I had a blog post written and almost ready to go last week. But before I could polish and post it, I had to take a slight detour, via ambulance, ending up in the hospital with internal bleeding caused by several small ulcers I didn’t know I had.

After a few scary and painful days in the hospital, I’m home now, recovering and starting to feel like myself again. As always, after something bad happens in my life, I try to look for the good that can come out of it. I usually don’t have to look too hard.

For one thing, even though my husband and I don’t have any family members living nearby, I am blessed with an amazing community of friends and neighbors who feel and act like family to me. A number of friends—who have busy lives of their own—offered to drop everything and come to the hospital if I needed them, or to take care of things at home or run errands and do shopping while I was recovering. I was surrounded by care, concern, and prayers by people for whom “I’m praying for you” is not just something they say, it’s something they really mean.

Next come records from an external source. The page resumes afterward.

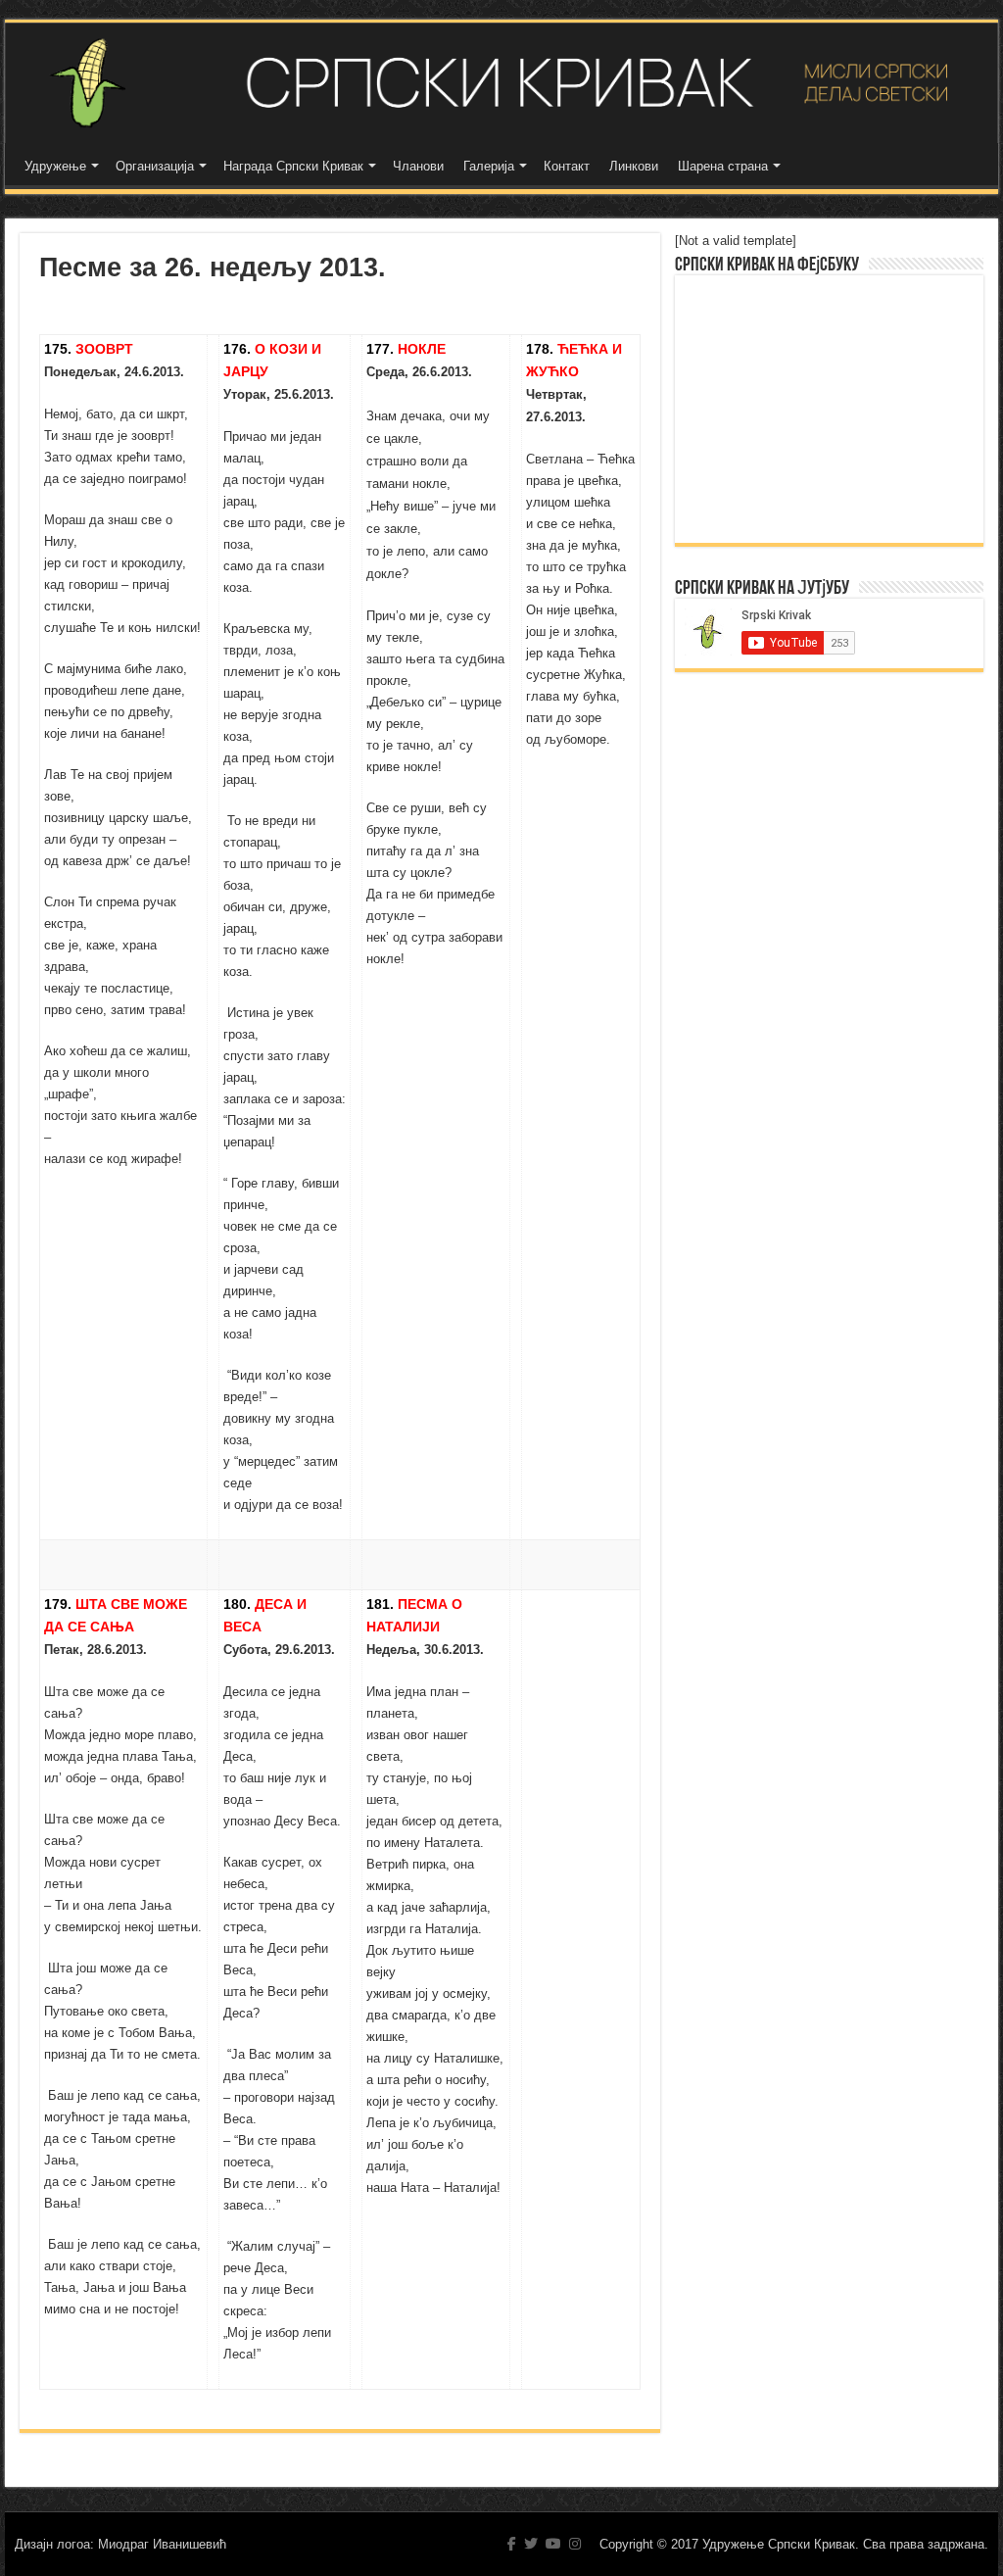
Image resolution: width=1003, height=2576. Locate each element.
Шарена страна (723, 166)
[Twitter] (531, 2543)
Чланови (418, 166)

With a history of medical issues that goes back more than 30 years, and with a daughter-in-law who’s a nurse, I’m never unaware of how dedicated and hard-working medical professionals are, and how much they do to take care of their patients. But seeing it first-hand, up close and personal, reminds me to be grateful for them all, and to keep them in my prayers—from the EMTs and Emergency Room staff, to the nurses, doctors, and techs who treated me, to the woman who came in to wipe down and mop my hospital room every day, smiling and humming and wishing me blessings as she did.

I sometimes joke about never missing a medical question on “Jeopardy,” and at one point during my hospital stay, I mentioned to my husband that I was gaining a whole new category of medical knowledge I might be able to use someday. “Someday” happened sooner than I expected, as “Esophagus” was the correct response to one of the Jeopardy clues on the show the day I came home from the hospital. I answered it faster than the contestants did.

I try never to take my health for granted, but I have to admit I’ve never before made a conscious and special point of being grateful for my gastrointestinal tract. I have now, though, and will continue to do so, especially during the month or so it will take my ulcers to heal.

In the past, once I recovered from whatever challenges I was facing at the time—medical or otherwise—I ended up better, stronger, and healthier once I got through them. I have a gut feeling this will be the same.